Hereinafter, the term "depiction" is used to denote the parts of
the visual representations which relate to the auricles and the
head, respectively. Moreover, it is usually advantageous to have
the parts of the visual representations which relate to the
auricles and the head, respectively, which are hereinafter referred
to as depictions.
[0018] The visual representation, and more specifically the
depictions, may be obtained, in general, from any available source.
For instance, the visual representation may be obtained from
photographical images, through photographical device(s) and/or from
video recording. For instance, the visual representation may be
already existing, or it is prepared for the deriving process of
HRTFs according to the invention. The depictions of the auricles
and the head may be integrated, but preferably they are obtained
and processed as separate instances. In the latter case in order to
facilitate preparing and handling of the depictions, it may
advantageous to prepare the depictions of the auricles separately
from each other and from the depiction of the head.

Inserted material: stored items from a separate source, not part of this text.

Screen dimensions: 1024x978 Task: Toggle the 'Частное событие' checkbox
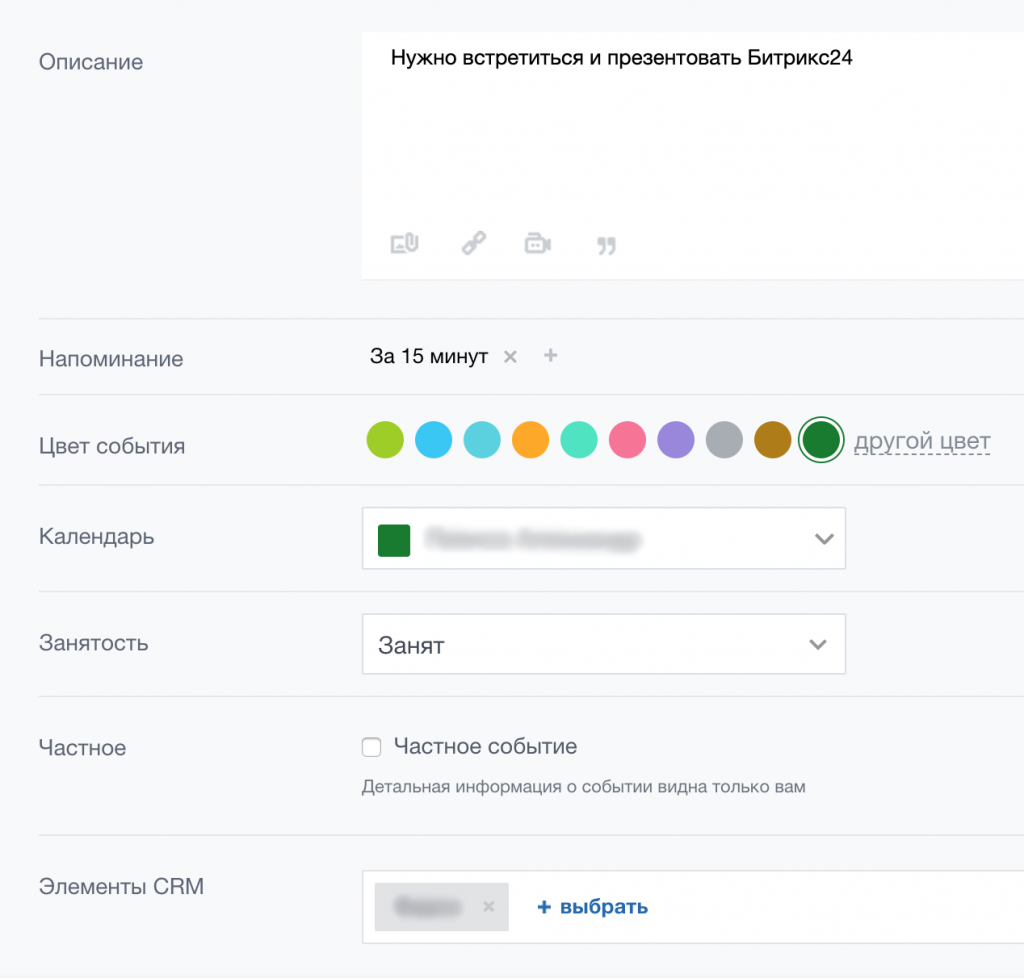[x=372, y=747]
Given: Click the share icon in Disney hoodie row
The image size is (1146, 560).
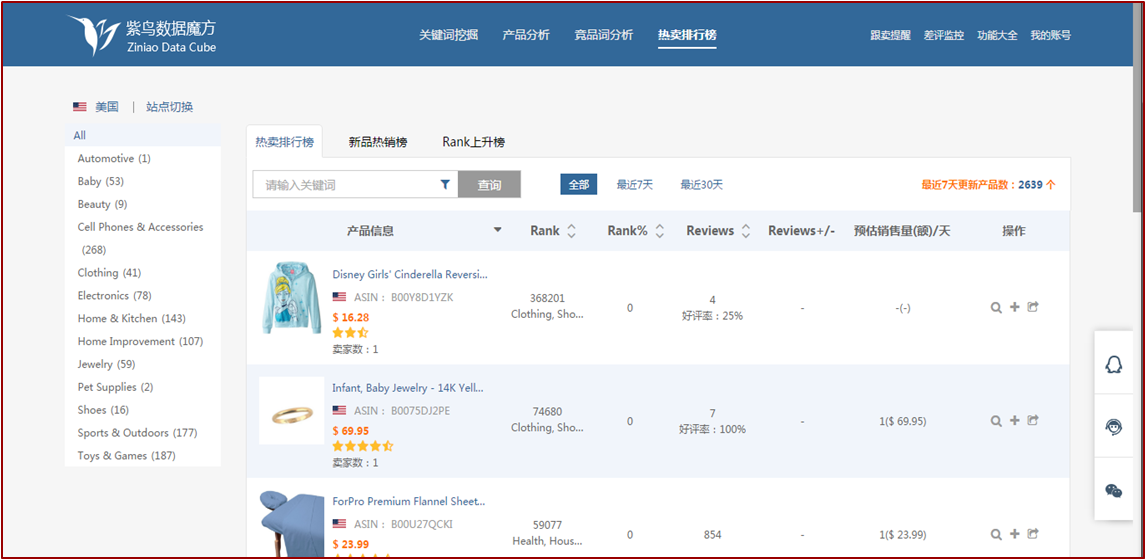Looking at the screenshot, I should [x=1033, y=308].

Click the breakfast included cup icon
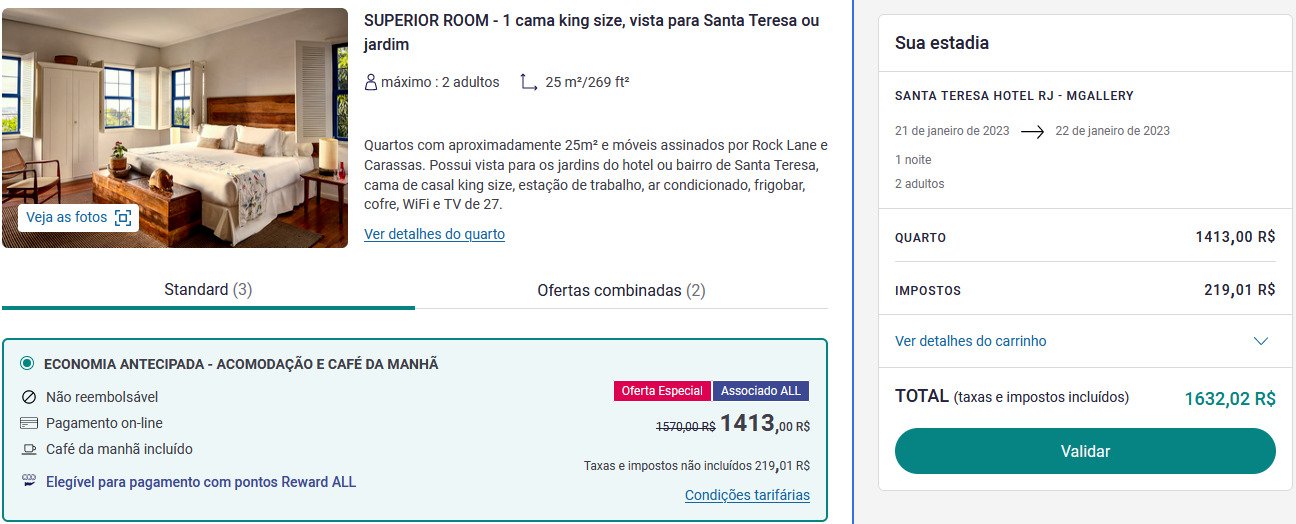pos(28,449)
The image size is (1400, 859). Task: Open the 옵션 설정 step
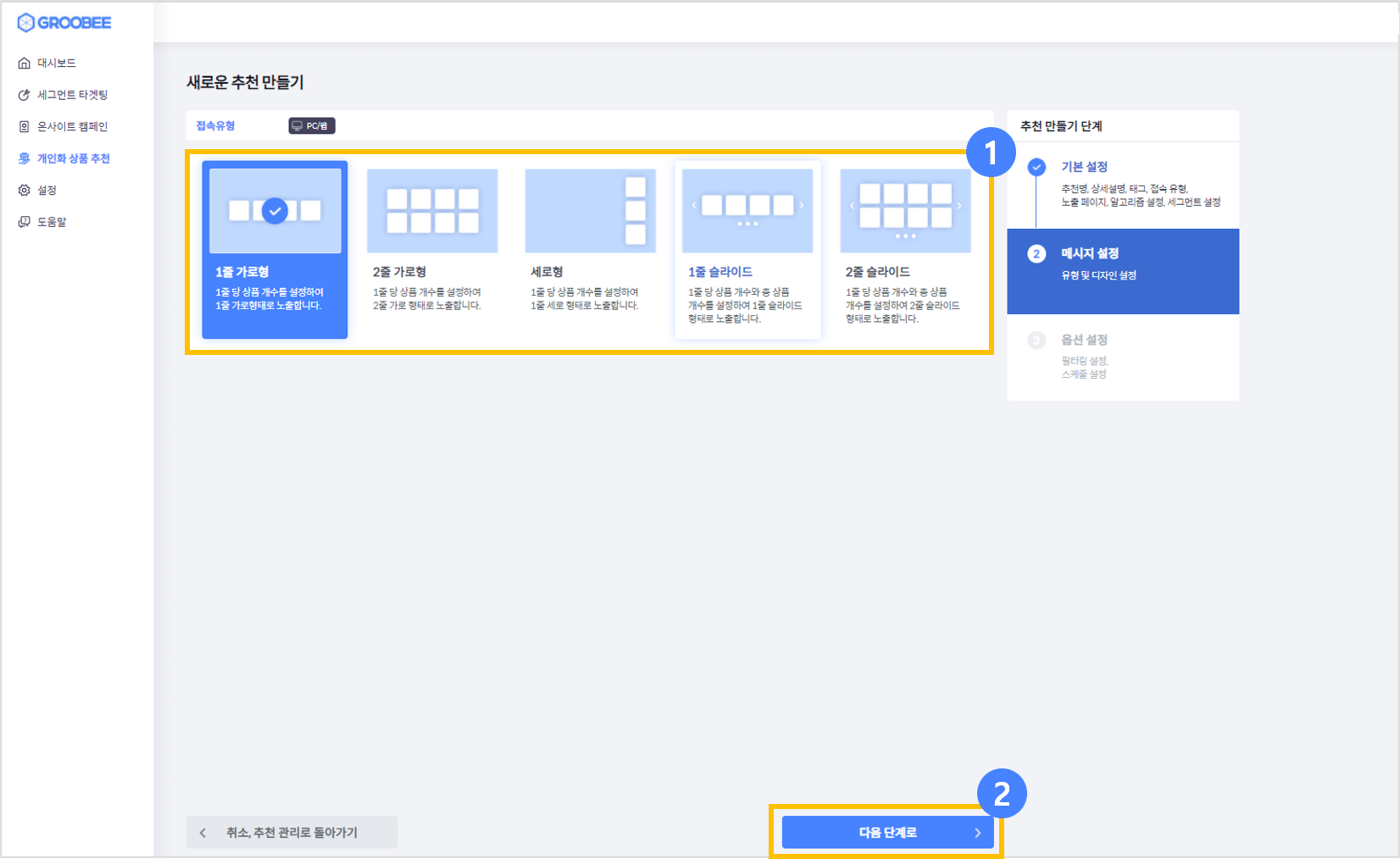point(1123,357)
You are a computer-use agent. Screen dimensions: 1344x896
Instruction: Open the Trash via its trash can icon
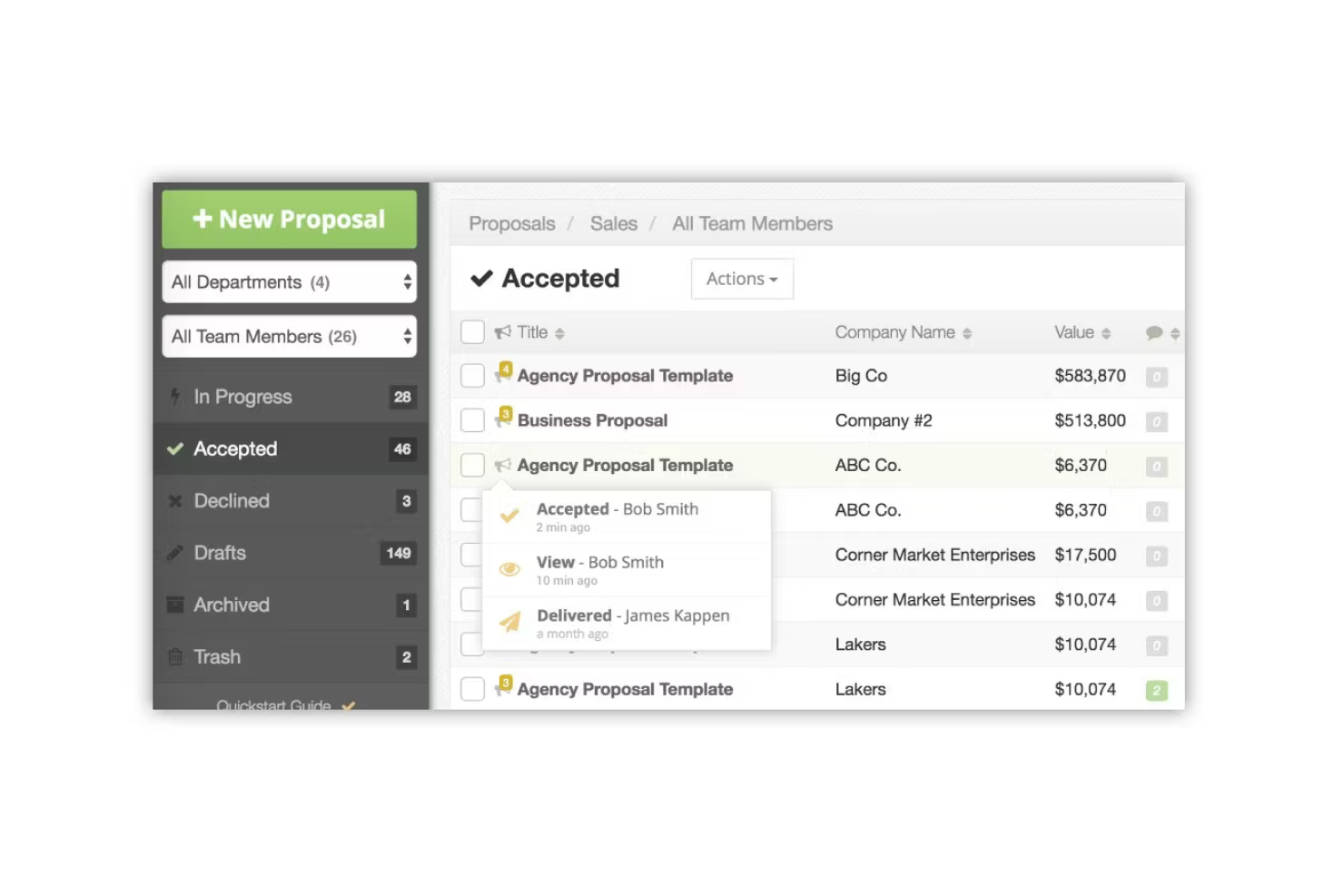pos(175,656)

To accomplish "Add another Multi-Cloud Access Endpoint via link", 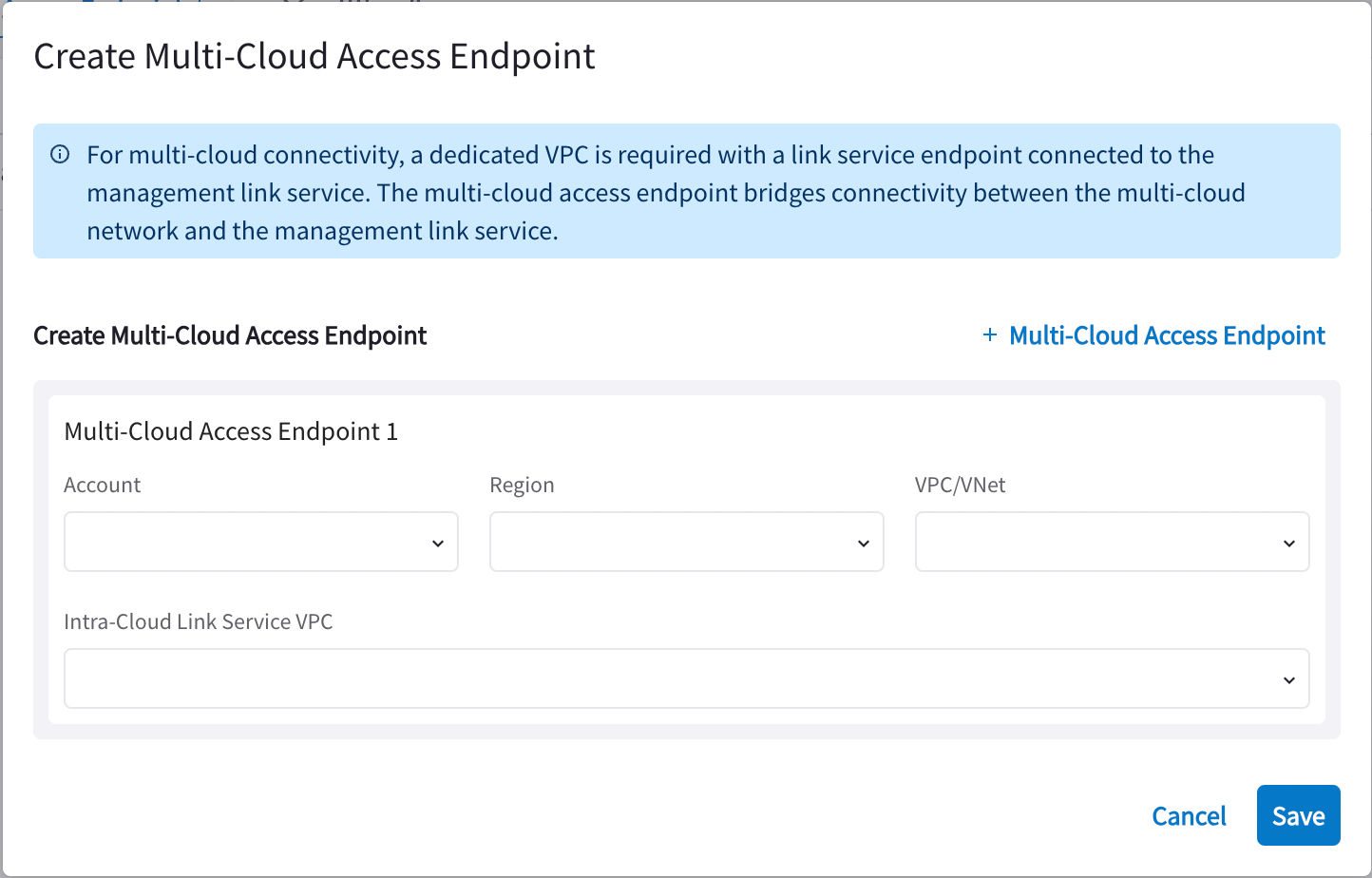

[0019] Furthermore, it may be advantageous to operate with separate
meshes for the auricles and head, since this can facilitate
handling of the different requirements for the auricles and the
head. In particular, the requirements of accuracy are much higher
for the auricle meshes than for the head mesh. Thus, in this case
in step (B) the auricle meshes and the head mesh of the
three-dimensional representation is obtained as meshes which are
independent of each other, and then step (C) is performed by
merging the auricle meshes and the head mesh to a three-dimensional
combined mesh, by having the auricle meshes replace corresponding
portions in the head mesh and stitching the auricle meshes to the
head mesh.
[0020] In many suitable embodiments of the invention the auricle
and head meshes may be composed of a respective plurality of
triangles; the polygons or triangles will have an average size in
each of the head and auricle meshes. Advantageously, the average
size in the head mesh is greater than the average size in the
auricle meshes, since this can help reducing calculation time for
the head mesh and avoiding unfavourable influences of the head mesh
upon the auricle meshes. Depending on the actual application, the
average size in the head mesh may be just slightly larger, or by a
factor of at least 1.4, preferably at least 2. Moreover, a
mesh--i.e., the individual head and auricle meshes or the combined
mesh--may be scaled according to at least one distance value which
was previously taken at the listener's head and/or auricles, for
instance during or at the end of a photo session.
[0021] In many preferred embodiments of the invention, depictions
are prepared by taking one or more sets of photographs (e.g.,
through respective "photo sessions") of the auricles and head of
the specific individual, wherein each set includes photographs
taken at various orientations of the camera towards the
individual's auricle or head. For instance, separate sets may be
taken for the auricles and the head, respectively. The photographs
may be taken using a suitable photo camera or a video camera. In
fact, the visual representation, in particular the depictions or
the photograph sets, may be obtained using frames of a video
featuring the individual.
[0022] During preparing the depictions, such as taking the
photographs, it may be advantageous to use a lighting system for
illuminating the head and/or auricles. In particular, for an
auricle, the lighting system is preferably configured in a suitable
manner so as to illuminate specific components of the auricle. For
instance, the lighting system may provide lighting into the ear
canal, lighting along the navicular fossa, lighting into the lower
concha, and/or lighting behind the auricle (auricle backside). Such
a lighting system may include a diffuse lighting and at least one
additional lighting source, each of said additional lighting source
configured to specifically illuminate a respective selected
component of the auricle as mentioned. These additional lighting
sources may be integrated in the diffuse lighting or realized as
separate light sources; on the other hand, a lighting source may be
omitted in the case that the diffuse lighting is already sufficient
for illuminating the respective feature(s) of the auricles.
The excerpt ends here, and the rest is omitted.